About & sources · Colonial Office & India Office Lists

An Atlas of Imperial Careers

The working lives of roughly 46,000 officials of two civil services, 1820–1966.

This atlas reconstructs the careers of the officials of two British administrative services — the Colonial Office and the India Office — and maps each official by the moves they made between colonies, presidencies and provinces. Each arc is one recorded transfer; follow a single name and you can watch a working life travel the empire, decade by decade.

It is a solo project by Jim Clifford, an environmental and digital historian of Greater London, the British world and Canada in the Department of History at the University of Saskatchewan. It grew out of a recognition that large language models now make feasible the kind of large-scale text mining and entity linkage once attempted in Trading Consequences — and that the Colonial Office and India Office Lists are unusually strong foundational documents from which to begin building a knowledge graph of the British world system. A companion view extends it — Schools of Empire, on the institutions that trained each service.

The sources

The records behind the atlas are two printed serials. Across their many annual editions both volumes carried a “Record of Services” for each serving official — a terse paragraph of postings, dates, honours and schooling — and that paragraph is the raw material for everything shown here.

COThe Colonial Office List, digitised from the Internet Archive.

IOThe India Office List, digitised from the British Library.

The method

Each volume was OCR'd and every biographical paragraph parsed into structured career events — person, position, place, employer, year. The duplicate entries an official accumulates across decades of editions were then resolved into a single life. Places, roles, institutions and people were grounded to Wikidata, so that “Calcutta”, “C.O.” and “the N.W. Provinces” resolve to stable entities and coordinates (via QLever, property P625). Only located postings appear on the map; the fuller record — roles, honours, education — lives in an underlying knowledge graph.

How it was built

Work at this scale — tens of thousands of biographies across more than a century of editions — was possible because Claude Code orchestrated the pipeline end to end: running the Chandra 2 OCR model on the Nibi cluster (Digital Research Alliance of Canada), driving local language models for the parsing, deduplication and entity-grounding, and building the interactive visualisation itself. What would once have been years of manual transcription and record linkage became a tractable solo project — a small illustration of how AI tooling is changing what a single historian can attempt.

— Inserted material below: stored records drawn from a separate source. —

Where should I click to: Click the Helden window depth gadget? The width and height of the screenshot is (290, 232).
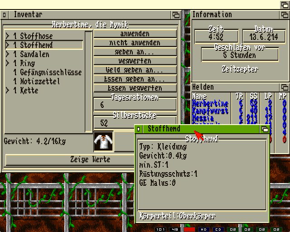pos(285,87)
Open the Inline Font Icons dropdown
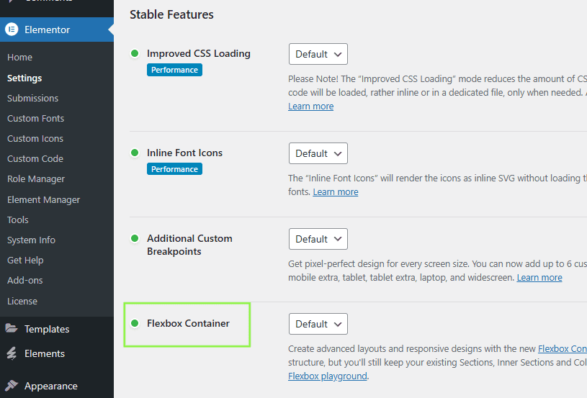This screenshot has height=398, width=587. tap(318, 153)
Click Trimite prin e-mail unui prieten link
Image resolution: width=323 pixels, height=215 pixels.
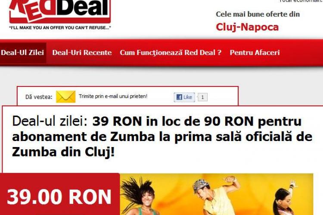(113, 96)
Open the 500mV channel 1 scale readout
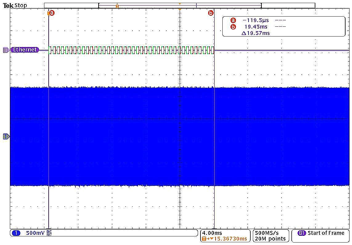Viewport: 352px width, 245px height. (x=35, y=233)
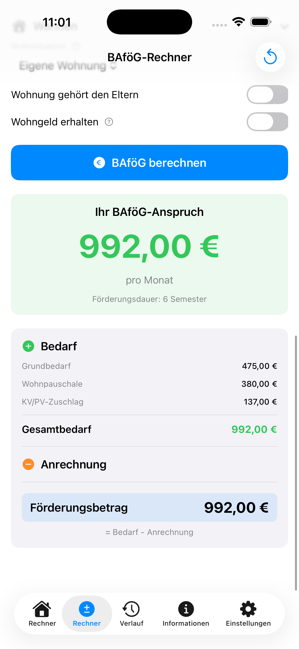Expand the Anrechnung section header
The image size is (299, 649).
point(74,464)
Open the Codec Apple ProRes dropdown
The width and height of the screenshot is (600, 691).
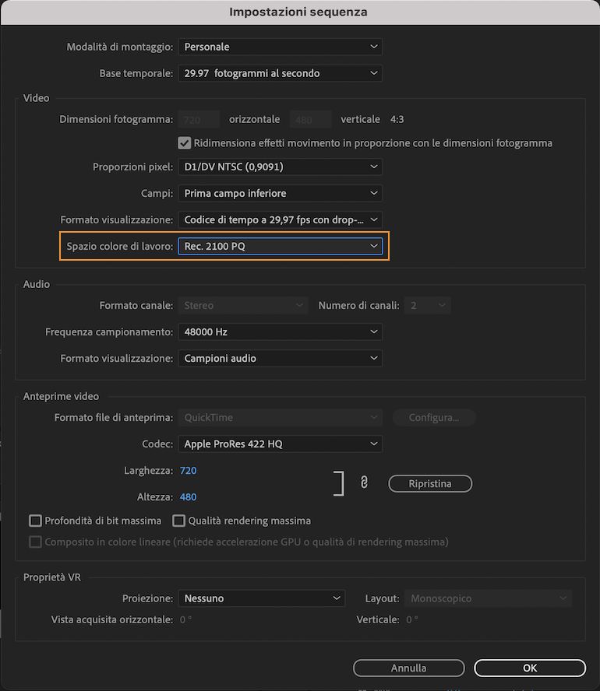(x=280, y=444)
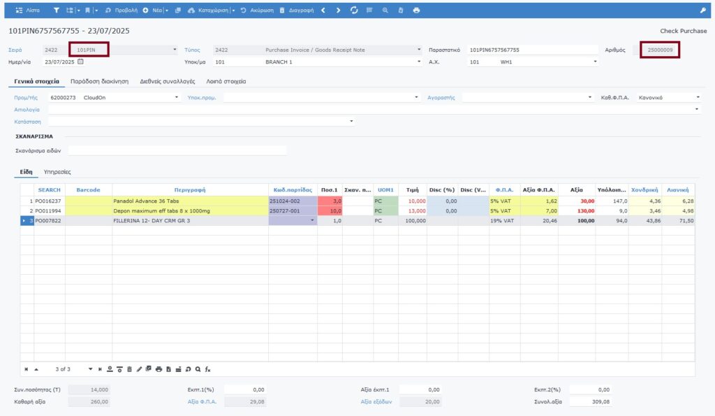The height and width of the screenshot is (416, 715).
Task: Click the filter funnel icon in top toolbar
Action: click(x=57, y=10)
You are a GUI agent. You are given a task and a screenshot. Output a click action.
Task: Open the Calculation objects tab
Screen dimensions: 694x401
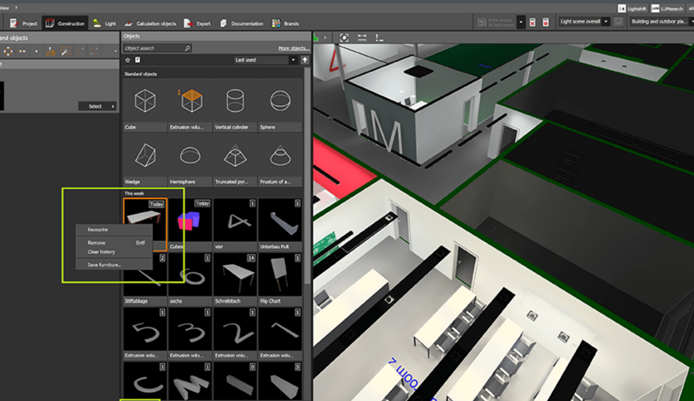click(x=150, y=23)
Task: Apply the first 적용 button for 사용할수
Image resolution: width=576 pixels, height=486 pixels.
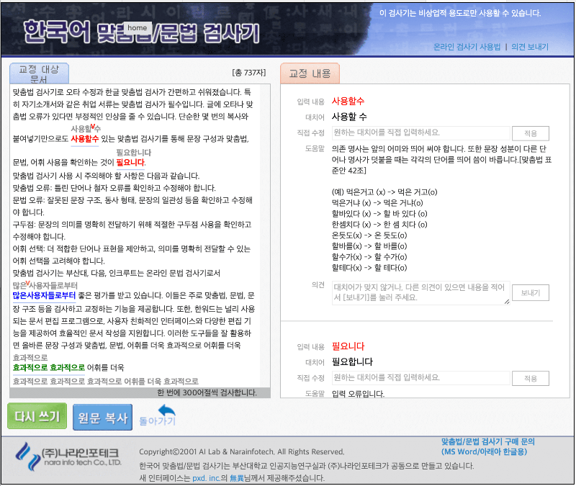Action: pos(531,133)
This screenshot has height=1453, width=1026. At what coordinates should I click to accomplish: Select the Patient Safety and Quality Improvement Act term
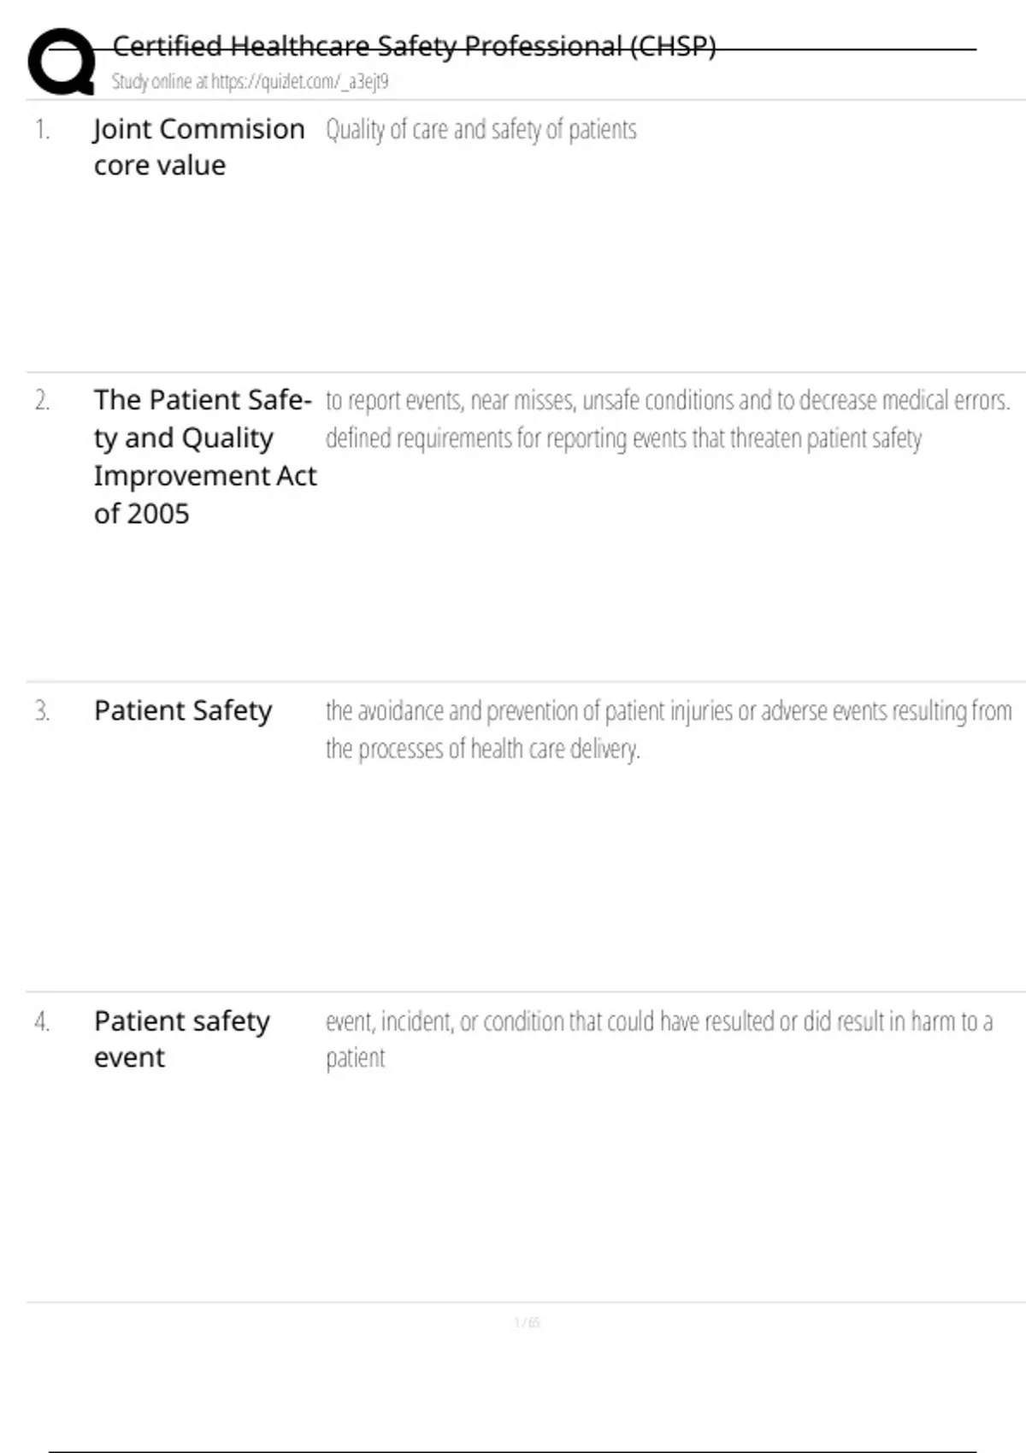(205, 456)
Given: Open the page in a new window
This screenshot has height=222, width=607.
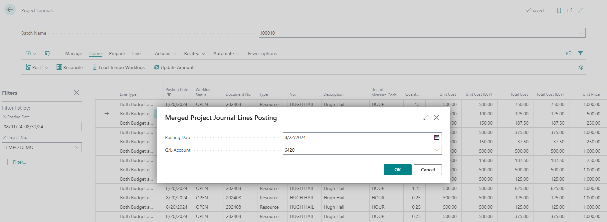Looking at the screenshot, I should (x=569, y=10).
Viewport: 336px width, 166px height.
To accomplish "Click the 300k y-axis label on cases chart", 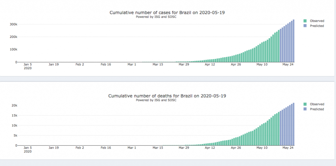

Building the visualisation was itself a core part of the method, not merely its output. Plotting careers on a map made errors legible that no table of numbers would surface — an official marooned in the wrong hemisphere, two people fused into one, a place matched to its modern namesake. Each such anomaly was traced back through the pipeline and corrected at the source, then the atlas rebuilt. Reading the map, in other words, is how the data behind it was debugged — and that work is ongoing. If you spot a mistake — a misplaced posting, a wrong identification, a career that looks wrong — I would be glad to hear it: email me.

Open data

The data behind the atlas is free for anyone to use, released into the public domain under Creative Commons CC0 — copy it, remix it, build on it, for any purpose, no permission needed. The full knowledge graph for both services — every person, posting, place, school and honour, grounded to Wikidata — is published as plain data files in the project repository, ready to load into a graph database (LadybugDB or Neo4j) or read directly in Python, R or a spreadsheet. Attribution is appreciated but not required.

Citable archive: doi.org/10.5281/zenodo.21079938.

This is research-in-progress built from imperfect OCR of nineteenth- and twentieth-century print; names, dates and places carry error, and the coverage is uneven. A fuller account of the sources, models and method will appear in a forthcoming journal article.